=== THE DATA ===
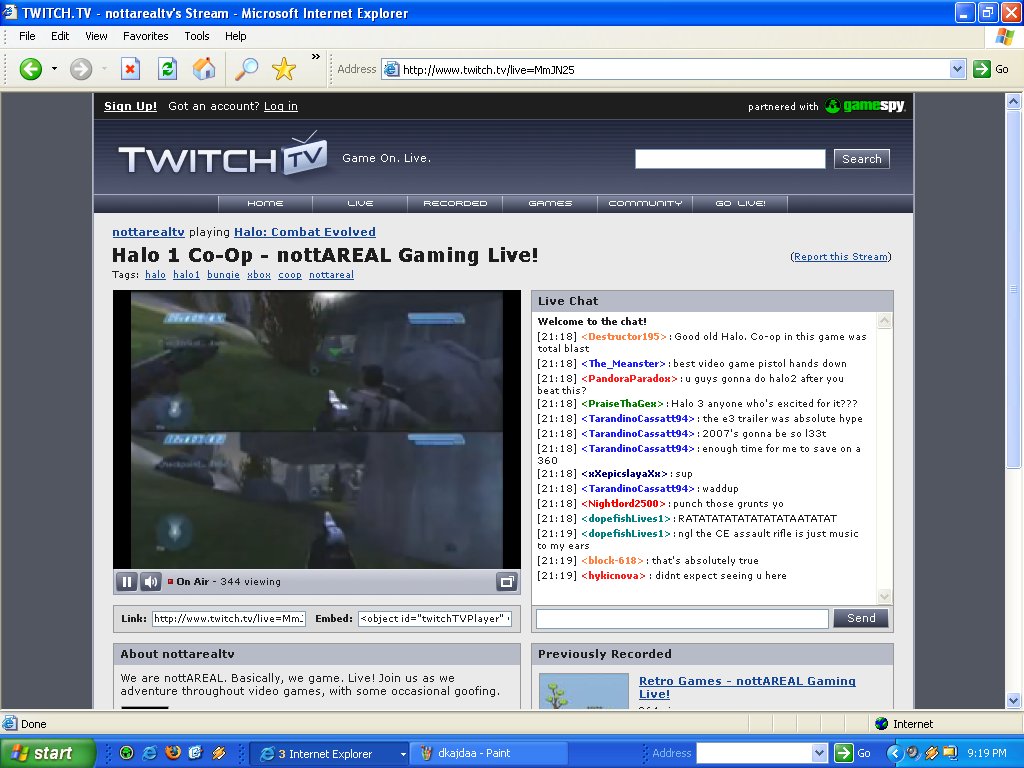Image resolution: width=1024 pixels, height=768 pixels.
Task: Click the Stop loading icon
Action: point(132,69)
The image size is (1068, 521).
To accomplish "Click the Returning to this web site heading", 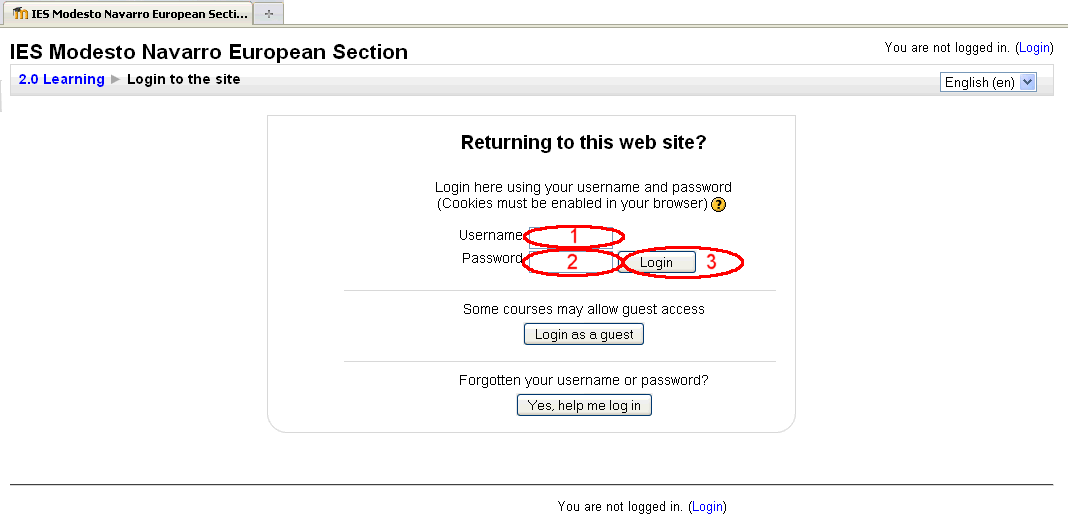I will click(x=583, y=142).
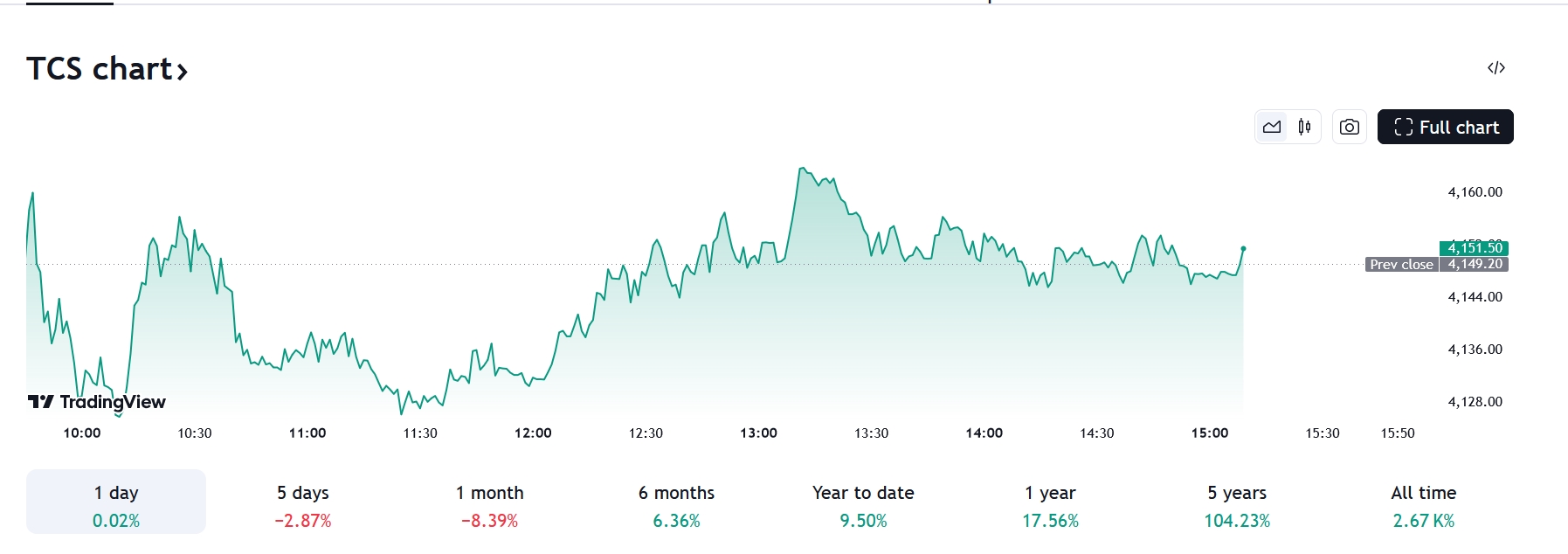
Task: Click the TradingView logo on the chart
Action: click(x=96, y=402)
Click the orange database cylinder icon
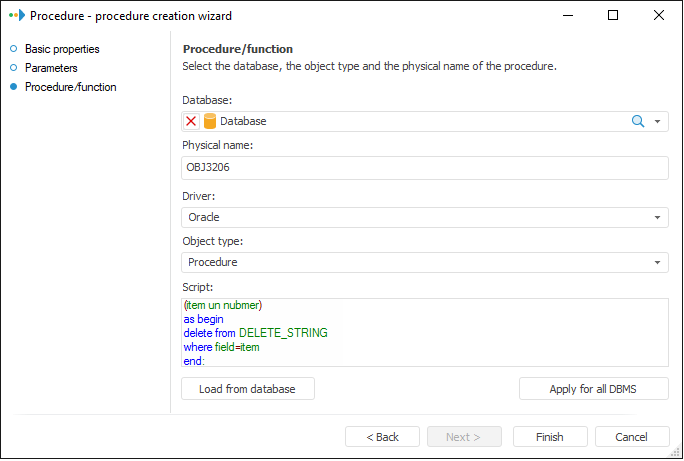Image resolution: width=684 pixels, height=461 pixels. 210,121
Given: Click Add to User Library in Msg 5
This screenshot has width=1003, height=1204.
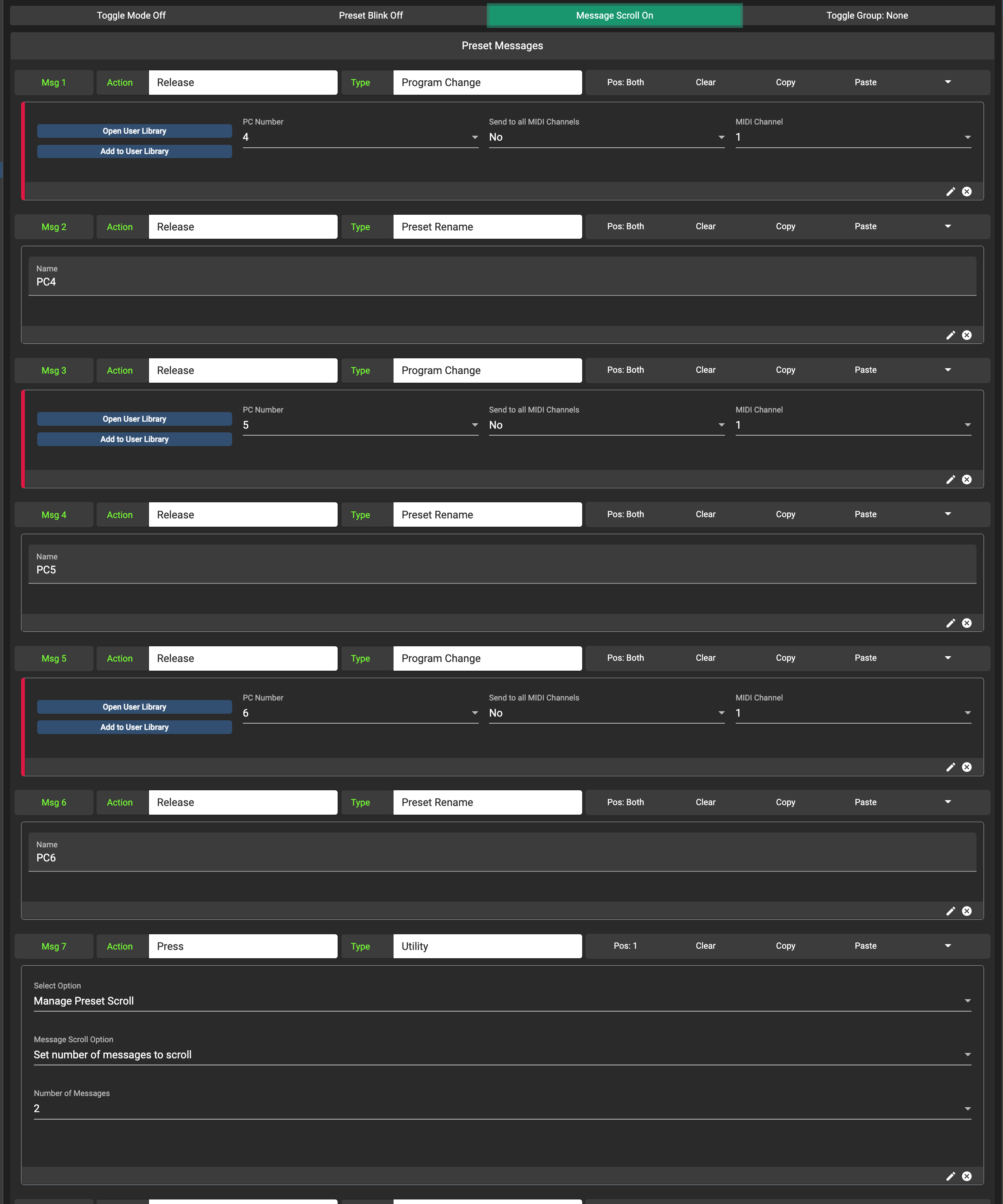Looking at the screenshot, I should [135, 727].
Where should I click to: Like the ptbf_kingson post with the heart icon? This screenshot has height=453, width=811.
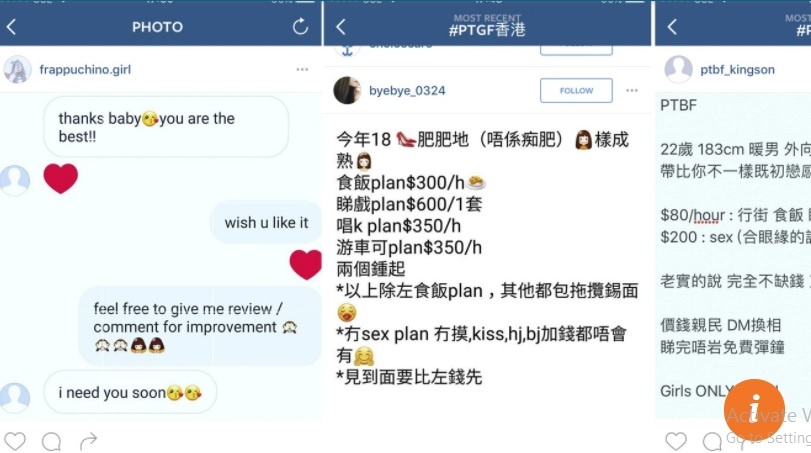click(x=675, y=441)
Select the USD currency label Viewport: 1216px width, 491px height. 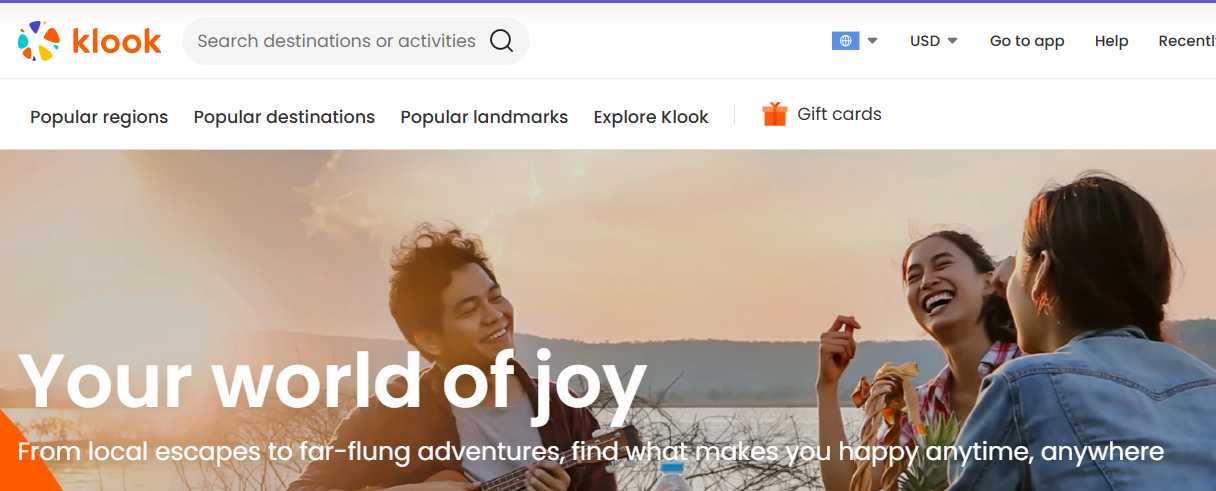(x=925, y=41)
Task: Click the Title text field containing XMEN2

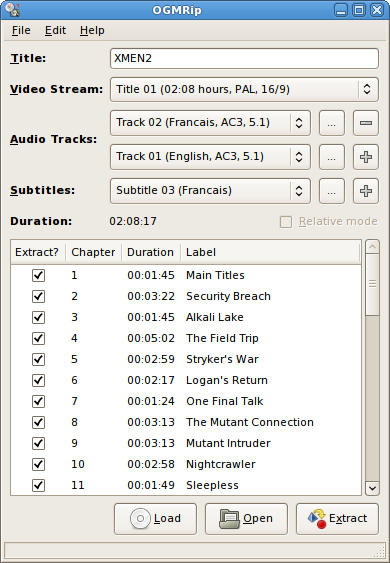Action: coord(244,59)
===
* **WHAT THE TASK REQUIRES**
Extract the lines beginning with the one that contains "Task: Click the Title" and ending with the last line of the listing. Keep them exact and drop the pictures.

* **SOLVED PROBLEM**
Task: Click the Title text field containing XMEN2

Action: coord(244,59)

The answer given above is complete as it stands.